Government denies “overcrowding” on trains in Greater Lisbon but studies reinforcement on the Sintra line

The Minister of Infrastructure and Housing, Pedro Nuno Santos, guarantees that the occupancy rates of trains on urban lines are below those recorded in the pre-Covid period, but adds that the reinforcement of trains on the Sintra line is being studied.

José Sena Goulão / Lusa

The Government denies that there is overcrowding in urban trains in Greater Lisbon and guarantees that public health rules have been complied with taking into account the Covid-19 pandemic. The Minister of Infrastructure and Housing, Pedro Nuno Santos, guarantees that the occupancy rates of trains on urban lines are below those recorded in the pre-Covid period, but adds that the reinforcement of trains on the Sintra line is being studied.

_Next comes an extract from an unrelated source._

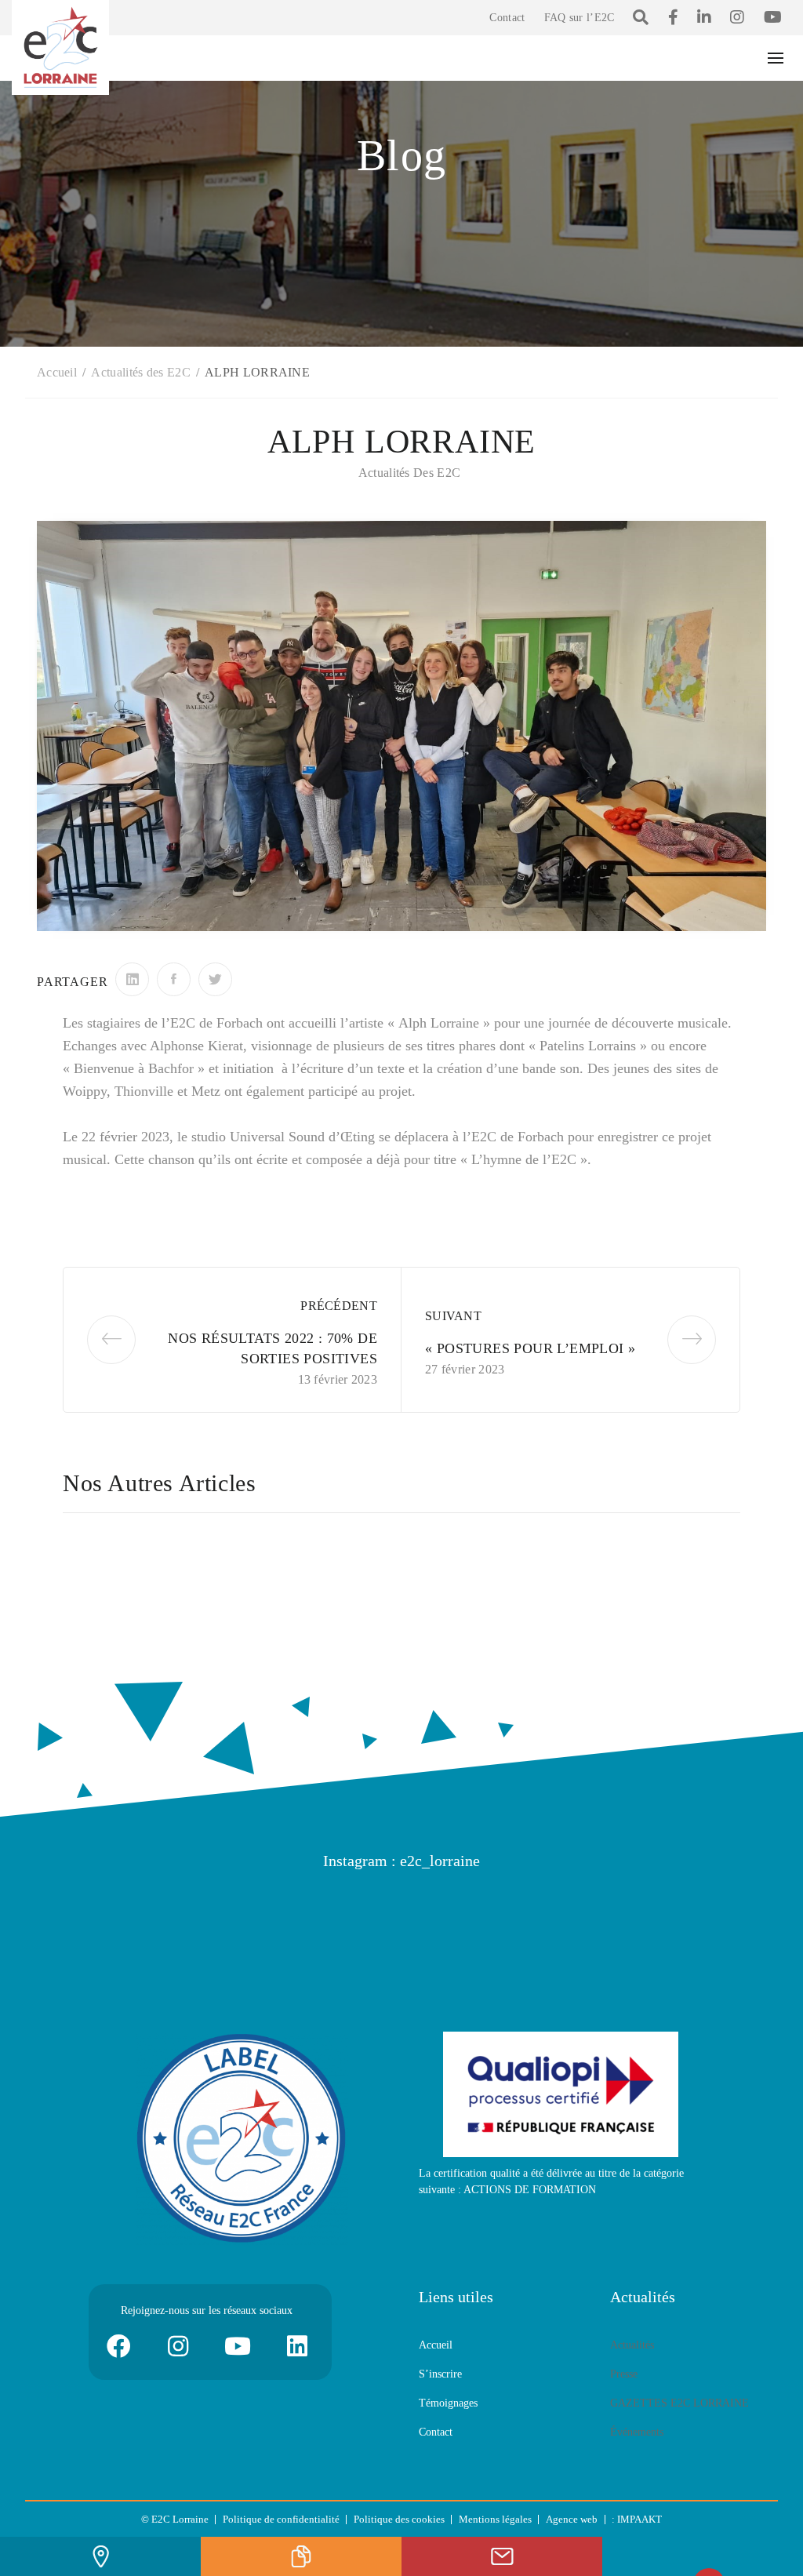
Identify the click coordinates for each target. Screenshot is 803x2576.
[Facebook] (174, 979)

“In general, there is still no lack of trains on urban lines. Demand is still much lower than in the period before the pandemic and the capacity for two-thirds is fulfilled in the overwhelming majority of trains, even at rush hour ”, said the Minister of Infrastructure and Housing, in response to a required interpellation by Bloco de Esquerda (BE) on “the response to Covid-19 in Greater Lisbon in transport and housing”.

To show that the occupancy rates of the trains have decreased, Pedro Nuno Santos gave the example of the Sintra and Azambuja line (two of which have the highest passenger circulation). According to the minister, the capacity of these lines is now around 30%, while the average capacity, in peak hours before the pandemic and before the containment measures are announced, is above 80%.

The government official stressed, however, that he understands “well the feeling of uncertainty and insecurity that people experience when, in the current context, they have to use urban rail transport”, because “if the Portuguese who travel on urban trains to do their lives were already struggling with problems before the exceptional moment that we live [due to Covid-19] and the pandemic context only exacerbated them ”.

Pedro Nuno Santos does not reject the possibility of using buses to complement the train, but says that he “does not have many expectations” regarding this solution. This is because, in the case of the Sintra line, “a full-load train transports two thousand people and connects all stations in 40 minutes” and a full bus “takes only 50 people and takes double or triple to do the same route ”.

"This means that if we wanted to add the equivalent of a train to our offer, we would have to inject 40 buses at peak times in the IC19," he explained.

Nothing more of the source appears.